Source data:
-=-=-
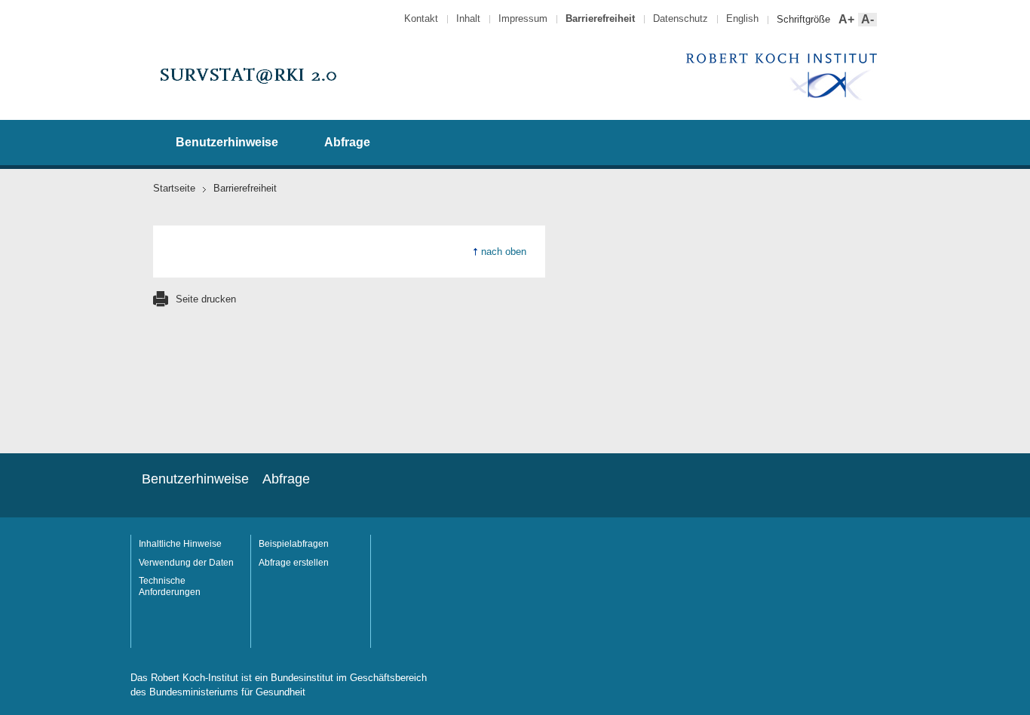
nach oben (503, 251)
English (742, 18)
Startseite (174, 188)
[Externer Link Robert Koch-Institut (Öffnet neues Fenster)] (781, 98)
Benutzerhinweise (227, 142)
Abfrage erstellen (294, 562)
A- (866, 20)
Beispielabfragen (294, 543)
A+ (844, 20)
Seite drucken (206, 299)
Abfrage (347, 142)
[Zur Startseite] (247, 95)
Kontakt (421, 18)
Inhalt (468, 18)
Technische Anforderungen (170, 586)
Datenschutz (680, 18)
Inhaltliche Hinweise (180, 543)
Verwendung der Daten (186, 562)
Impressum (522, 18)
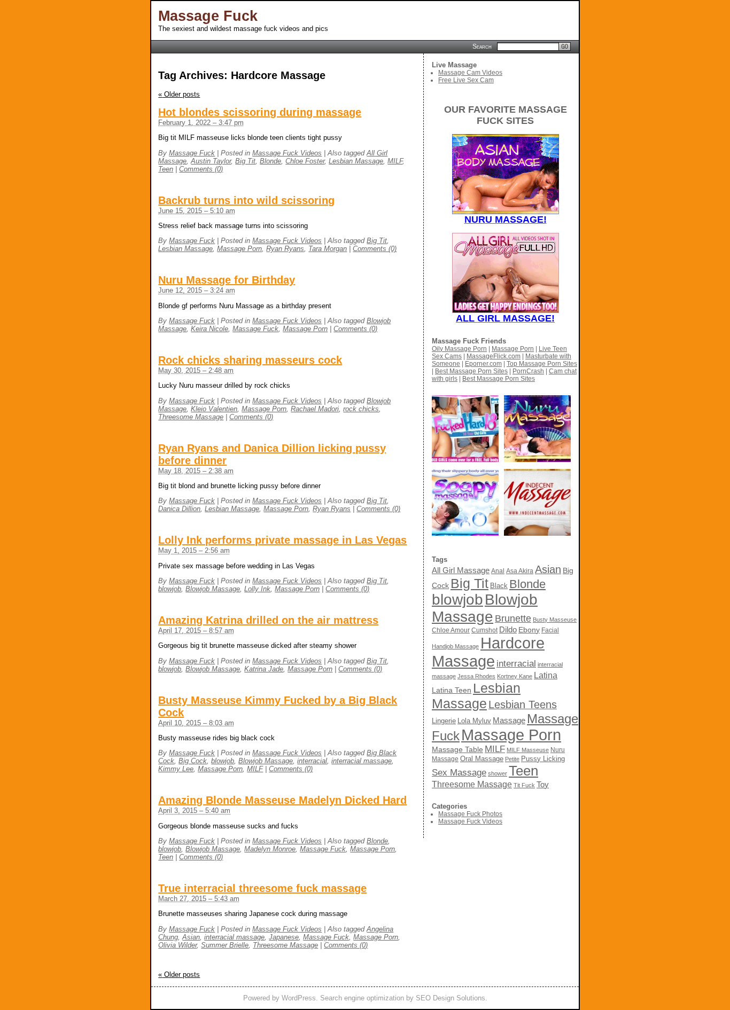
-=-=-
_Requirements_.
Swap "Startseite" for "Homepage" throughout the items above, and leave everything else unchanged. Omit the pictures from your answer.

_Result for this task_.
nach oben (503, 251)
English (742, 18)
Homepage (174, 188)
[Externer Link Robert Koch-Institut (Öffnet neues Fenster)] (781, 98)
Benutzerhinweise (227, 142)
Abfrage erstellen (294, 562)
A- (866, 20)
Beispielabfragen (294, 543)
A+ (844, 20)
Seite drucken (206, 299)
Abfrage (347, 142)
[Zur Homepage] (247, 95)
Kontakt (421, 18)
Inhalt (468, 18)
Technische Anforderungen (170, 586)
Datenschutz (680, 18)
Inhaltliche Hinweise (180, 543)
Verwendung der Daten (186, 562)
Impressum (522, 18)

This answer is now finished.